** begin RAW RECORDS **
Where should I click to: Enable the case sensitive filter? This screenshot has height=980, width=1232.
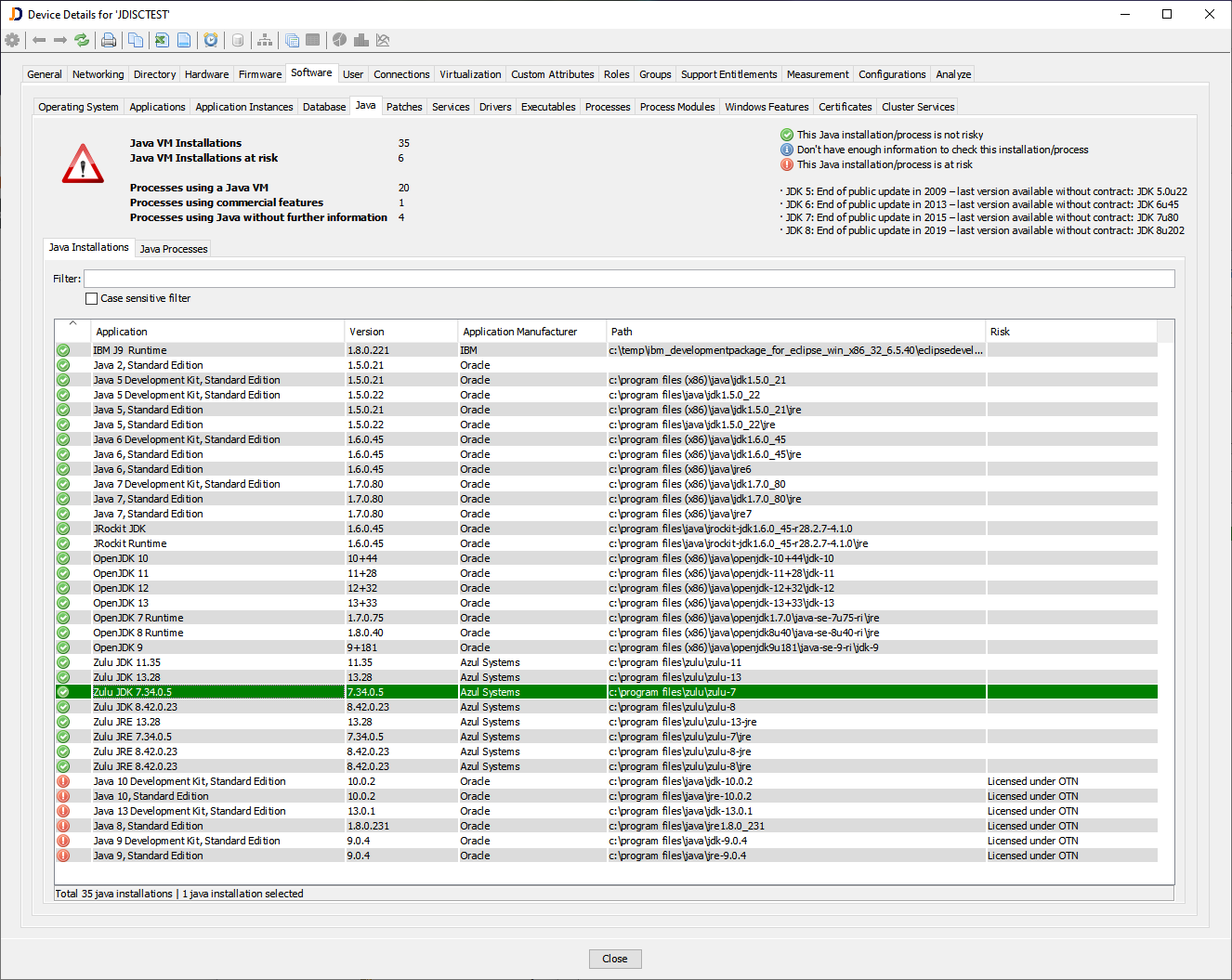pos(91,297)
** end RAW RECORDS **
** begin RAW RECORDS **
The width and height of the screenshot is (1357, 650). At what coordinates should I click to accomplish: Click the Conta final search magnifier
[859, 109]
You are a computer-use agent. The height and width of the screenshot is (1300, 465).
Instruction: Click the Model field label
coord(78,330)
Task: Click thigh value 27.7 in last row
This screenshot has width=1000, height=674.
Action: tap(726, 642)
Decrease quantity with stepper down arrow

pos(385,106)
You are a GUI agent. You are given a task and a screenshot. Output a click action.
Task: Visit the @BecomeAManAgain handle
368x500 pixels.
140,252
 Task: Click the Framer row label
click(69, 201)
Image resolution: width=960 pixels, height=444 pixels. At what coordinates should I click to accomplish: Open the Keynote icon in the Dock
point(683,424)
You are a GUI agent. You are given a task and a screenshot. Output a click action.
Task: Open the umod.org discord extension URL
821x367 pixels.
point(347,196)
** end RAW RECORDS **
(YOUR OBJECTIVE) Reproduce the lines above verbatim, starting at the line containing "Task: Click thigh value 27.7 in last row" and continuing through the line containing "point(683,424)", with both of those lines included.

(RESPONSE BELOW)
Task: Click thigh value 27.7 in last row
This screenshot has width=1000, height=674.
Action: tap(726, 642)
Decrease quantity with stepper down arrow

pos(385,106)
You are a GUI agent. You are given a task and a screenshot. Output a click action.
Task: Visit the @BecomeAManAgain handle
368x500 pixels.
140,252
 Task: Click the Framer row label
click(69, 201)
Image resolution: width=960 pixels, height=444 pixels. At what coordinates should I click to accomplish: Open the Keynote icon in the Dock
point(683,424)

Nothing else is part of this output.